ISTRUZIONI DI LAVORO
**1)** Secondo il brano, quanto costa il biglietto di andata e ritorno per Palagonia?
**2)** Riassumi il brano in due frasi.
**3)** Scrivi il seguito del brano sul viaggio in autobus da Catania a Palagonia, ripartendo dopo la sua ultima frase.

BRANO
========================================================================

Gli autobus dell’Ast sono bidoni di metallo circondati da turisti, studenti e lavoratori, sotto il sole delle dieci, a Catania. Specie i primi sembrano come incantati, naufraghi. Nessuno spiega loro dove andare, che cosa fare. «Si sapìa tutti l’orari, chi facìa l’autista!?» fa un conducente, che non riesce a piegare la lingua all’inglese di alcuni sventurati stranieri, né a dirci quanto dovremo aspettare. Siamo sospesi. Come la Sicilia.
Aspettiamo che arrivi il mastodonte della strada, quello che ci deve portare a Palagonia. Costo del biglietto andata e ritorno 6 euro e 20, per quasi un’ora di percorso. Una delle piaghe peggiori dell’isola sono i trasporti, oggi come ieri. Il 15 maggio è stata celebrata la festa della Sicilia, ma che cosa ci sia di preciso da festeggiare, noi non l’abbiamo capito, sembra che non sia cambiato nulla: Lombardo, il nostro governatore, scivola verso il fango delle accuse mafiose, trascinandosi l’onore e la decenza della nostra storia violentata; non funziona nulla sull’isola, non solo gli autobus o i treni, ma anche le strutture universitarie, la sicurezza nelle campagne e nelle città. Non c’è freno alla cementificazione di Ragusa, agli affari loschi di Catania, alla vergogna della repressione contro le pacifiche proteste a Messina, dove sono stati sottoposti a denuncia tredici militanti di Rifondazione; non c’è vero limite alla minaccia della mafia, che colpisce persino consiglieri di piccoli comuni, come accaduto a Caronia (ME), o coraggiosi attivisti della città, come a Trapani. E se si scoprono strane storie sulle miniere di Pasquasia a Enna, non mancano i sospetti sull’eolico a Trapani e i comuni sciolti per infiltrazione, come a Racalmuto (AG). Ma un vento di cambiamento, un libeccio caldo, sembra spirare in questi giorni, per via dei successi elettorali delle variopinte formazioni progressiste. A Palermo c’è stato un caso molto simile a quello di Napoli, con Orlando, un candidato estremamente forte. Nella Sicilia orientale ha colpito l’affermazione di SEL a Pozzallo contro Pd-Pdl e quello della lista Palagonia Bene Comune nell’omonima città calatina.
Tira un po’ di vento fresco anche tra i bus. Arriva anche quello che aspettiamo noi. Sembra di stare su una nave. Il veicolo si ciondola avanti e indietro, regalando le emozioni della crociera peggiore. La piana fuori Catania pare immensa. U lauri tagliato dalle falci meccaniche, sistemato in balle quadrangolari. Qualche giardino in lontananza. Il duro lavoro di pochi uomini, sulla terra, a pochi metri dal margine della strada. Le figure scure delle prostitute, per lo più africane, esposte sul ciglio prospiciente l’asfalto. E poi Palagonia, un po’ inclinata, spaccata in due da una strada. Sulla sommità, il quartiere della Matrice, zona popolare, una volta sacca importante di voti per Fausto Fagone, per i centristi.

========================================================================

DATI FORNITI

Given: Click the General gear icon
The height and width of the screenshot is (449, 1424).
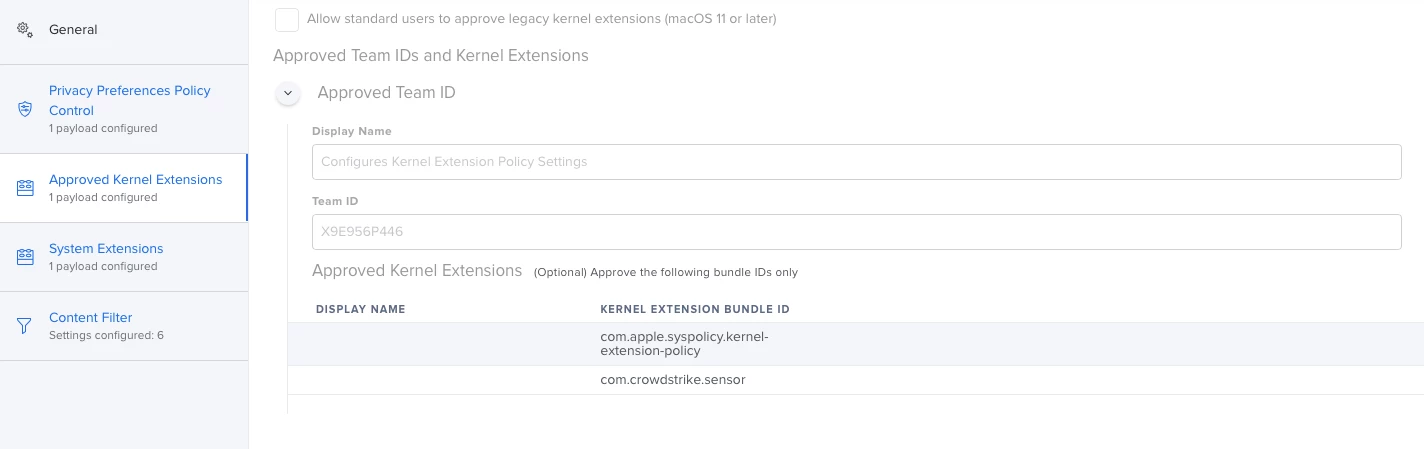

========================================================================

RISULTATI IN ORDINE
**1)** Costa 6 euro e 20.

**2)** Il brano racconta l'attesa di un autobus dell'Ast a Catania diretto a Palagonia e denuncia i mali della Sicilia, dai trasporti che non funzionano alle accuse mafiose contro il governatore Lombardo, dalla cementificazione di Ragusa alla minaccia della mafia. Accenna poi ai successi elettorali delle formazioni progressiste e descrive il viaggio attraverso la piana fuori Catania fino a Palagonia.

**3)**
Quando si arriva in un piccolo paese di diciassettemila abitanti circa è facile sentirsi addosso lo sguardo indagatore degli indigeni. Il muro dietro la fermata del bus è stato coperto dai manifesti del comune, sotto i quali si nascondono le facce dei candidati. Un signore con i baffi non smette di guardarci, mentre i passanti si voltano a lanciare un’occhiata. A due passi dall’ingresso del paese c’è il municipio; di fronte il municipio c’è un chiosco, decorato dai manifesti di Palagonia Bene Comune. A pochi metri da questo chiosco, su un balcone, campeggia una specie striscione con la faccia di Di Stefano, l’avversario che raccoglie l’eredità di decenni di potere centrista nel paese, gravato dall’imbarazzante peso delle condanne giudiziarie dell’ex sindaco Fagone, dell’ex sindaco Fagone padre e di tutto il clan dei fagoniani. Ha un volto statico, vagamente consolatorio, che, se inquadrato nel contesto, da l’impressione di un povero cristo mandato al macello, di un agnello sacrificale incosciente.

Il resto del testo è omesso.